### EXERCISE DATA

........

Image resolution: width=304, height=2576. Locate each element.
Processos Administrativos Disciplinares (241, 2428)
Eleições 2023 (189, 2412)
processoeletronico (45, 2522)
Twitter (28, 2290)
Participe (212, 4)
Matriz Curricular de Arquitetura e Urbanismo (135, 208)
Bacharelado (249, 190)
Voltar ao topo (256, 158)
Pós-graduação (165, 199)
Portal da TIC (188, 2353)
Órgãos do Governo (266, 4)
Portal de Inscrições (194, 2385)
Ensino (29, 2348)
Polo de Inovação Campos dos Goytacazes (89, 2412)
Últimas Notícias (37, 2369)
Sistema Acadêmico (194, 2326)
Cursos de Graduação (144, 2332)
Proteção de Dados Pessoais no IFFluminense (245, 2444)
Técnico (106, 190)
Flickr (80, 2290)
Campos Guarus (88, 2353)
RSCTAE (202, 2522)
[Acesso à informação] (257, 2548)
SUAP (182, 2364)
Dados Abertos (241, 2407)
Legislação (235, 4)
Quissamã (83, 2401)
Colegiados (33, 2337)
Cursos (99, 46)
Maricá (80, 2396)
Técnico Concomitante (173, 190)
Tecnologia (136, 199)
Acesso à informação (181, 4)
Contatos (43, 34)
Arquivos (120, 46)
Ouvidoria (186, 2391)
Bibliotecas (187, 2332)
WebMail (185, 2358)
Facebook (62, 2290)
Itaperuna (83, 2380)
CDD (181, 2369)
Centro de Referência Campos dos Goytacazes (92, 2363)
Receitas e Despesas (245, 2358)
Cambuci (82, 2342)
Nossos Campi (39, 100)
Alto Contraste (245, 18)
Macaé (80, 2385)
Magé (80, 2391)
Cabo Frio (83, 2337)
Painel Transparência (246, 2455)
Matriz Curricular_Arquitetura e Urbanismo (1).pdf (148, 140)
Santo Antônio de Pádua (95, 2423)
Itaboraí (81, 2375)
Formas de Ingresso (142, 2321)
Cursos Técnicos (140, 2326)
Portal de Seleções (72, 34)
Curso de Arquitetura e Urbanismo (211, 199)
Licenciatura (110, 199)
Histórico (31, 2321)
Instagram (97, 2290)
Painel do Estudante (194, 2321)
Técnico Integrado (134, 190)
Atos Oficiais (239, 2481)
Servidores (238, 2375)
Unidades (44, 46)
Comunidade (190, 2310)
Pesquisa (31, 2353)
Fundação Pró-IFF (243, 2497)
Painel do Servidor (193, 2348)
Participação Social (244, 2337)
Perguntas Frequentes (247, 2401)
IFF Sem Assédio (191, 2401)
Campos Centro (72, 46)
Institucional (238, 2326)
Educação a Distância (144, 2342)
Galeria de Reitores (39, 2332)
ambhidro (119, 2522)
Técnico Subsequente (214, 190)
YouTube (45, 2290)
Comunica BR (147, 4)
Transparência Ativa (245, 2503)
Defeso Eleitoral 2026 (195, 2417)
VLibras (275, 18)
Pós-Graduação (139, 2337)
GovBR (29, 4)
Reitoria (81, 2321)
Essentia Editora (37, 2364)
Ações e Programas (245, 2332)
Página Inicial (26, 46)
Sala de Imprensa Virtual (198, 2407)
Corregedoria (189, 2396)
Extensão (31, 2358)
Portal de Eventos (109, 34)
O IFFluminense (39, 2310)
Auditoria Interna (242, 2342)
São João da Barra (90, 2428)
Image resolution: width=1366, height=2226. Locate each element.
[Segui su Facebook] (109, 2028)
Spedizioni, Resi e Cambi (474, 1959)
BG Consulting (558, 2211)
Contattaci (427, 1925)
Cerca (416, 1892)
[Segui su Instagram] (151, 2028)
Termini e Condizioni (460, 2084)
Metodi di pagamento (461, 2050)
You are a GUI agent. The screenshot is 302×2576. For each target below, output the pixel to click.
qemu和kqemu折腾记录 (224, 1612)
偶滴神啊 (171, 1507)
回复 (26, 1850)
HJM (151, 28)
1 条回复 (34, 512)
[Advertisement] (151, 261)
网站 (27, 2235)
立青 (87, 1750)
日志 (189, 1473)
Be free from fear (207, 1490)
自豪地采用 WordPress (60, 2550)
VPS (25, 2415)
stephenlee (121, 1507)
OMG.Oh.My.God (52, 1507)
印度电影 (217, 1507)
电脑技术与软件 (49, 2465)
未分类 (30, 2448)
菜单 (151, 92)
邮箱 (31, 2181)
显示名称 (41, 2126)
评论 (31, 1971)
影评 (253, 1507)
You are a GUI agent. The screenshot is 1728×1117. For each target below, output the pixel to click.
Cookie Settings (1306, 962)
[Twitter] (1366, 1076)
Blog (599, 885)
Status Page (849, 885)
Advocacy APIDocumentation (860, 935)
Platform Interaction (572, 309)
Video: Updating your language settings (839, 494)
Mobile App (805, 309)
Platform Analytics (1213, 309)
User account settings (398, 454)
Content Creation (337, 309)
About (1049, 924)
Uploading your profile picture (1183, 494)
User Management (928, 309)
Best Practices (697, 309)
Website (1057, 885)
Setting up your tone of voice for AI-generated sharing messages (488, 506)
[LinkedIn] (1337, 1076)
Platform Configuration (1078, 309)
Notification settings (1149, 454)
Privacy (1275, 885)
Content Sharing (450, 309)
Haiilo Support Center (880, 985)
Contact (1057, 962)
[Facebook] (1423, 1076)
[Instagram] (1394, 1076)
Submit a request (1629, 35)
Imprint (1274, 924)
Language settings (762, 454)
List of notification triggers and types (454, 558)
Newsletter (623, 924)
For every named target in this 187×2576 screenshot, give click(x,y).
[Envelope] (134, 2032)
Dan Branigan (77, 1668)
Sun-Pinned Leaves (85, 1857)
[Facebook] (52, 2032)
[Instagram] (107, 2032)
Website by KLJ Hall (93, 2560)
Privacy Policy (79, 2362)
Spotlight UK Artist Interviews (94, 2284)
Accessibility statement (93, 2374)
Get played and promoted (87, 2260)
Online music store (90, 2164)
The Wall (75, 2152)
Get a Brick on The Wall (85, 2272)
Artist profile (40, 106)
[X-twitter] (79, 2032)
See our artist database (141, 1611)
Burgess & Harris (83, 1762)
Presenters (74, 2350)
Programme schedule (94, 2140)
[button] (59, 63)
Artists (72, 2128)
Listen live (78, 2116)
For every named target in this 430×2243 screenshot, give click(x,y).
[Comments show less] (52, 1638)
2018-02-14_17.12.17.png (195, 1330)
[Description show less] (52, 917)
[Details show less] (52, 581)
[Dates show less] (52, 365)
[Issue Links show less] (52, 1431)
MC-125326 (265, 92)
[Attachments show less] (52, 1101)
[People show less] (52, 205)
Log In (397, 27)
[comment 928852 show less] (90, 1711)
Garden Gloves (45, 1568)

........

### WHAT TO DO
Could you restate word for word the lines above from the one containing "Proteção de Dados" through the one containing "Alto Contraste (245, 18)", both included, and nothing else?

### RESPONSE
Proteção de Dados Pessoais no IFFluminense (245, 2444)
Técnico (106, 190)
Flickr (80, 2290)
Campos Guarus (88, 2353)
RSCTAE (202, 2522)
[Acesso à informação] (257, 2548)
SUAP (182, 2364)
Dados Abertos (241, 2407)
Legislação (235, 4)
Quissamã (83, 2401)
Colegiados (33, 2337)
Cursos (99, 46)
Maricá (80, 2396)
Técnico Concomitante (173, 190)
Tecnologia (136, 199)
Acesso à informação (181, 4)
Contatos (43, 34)
Arquivos (120, 46)
Ouvidoria (186, 2391)
Bibliotecas (187, 2332)
WebMail (185, 2358)
Facebook (62, 2290)
Itaperuna (83, 2380)
CDD (181, 2369)
Centro de Referência Campos dos Goytacazes (92, 2363)
Receitas e Despesas (245, 2358)
Cambuci (82, 2342)
Nossos Campi (39, 100)
Alto Contraste (245, 18)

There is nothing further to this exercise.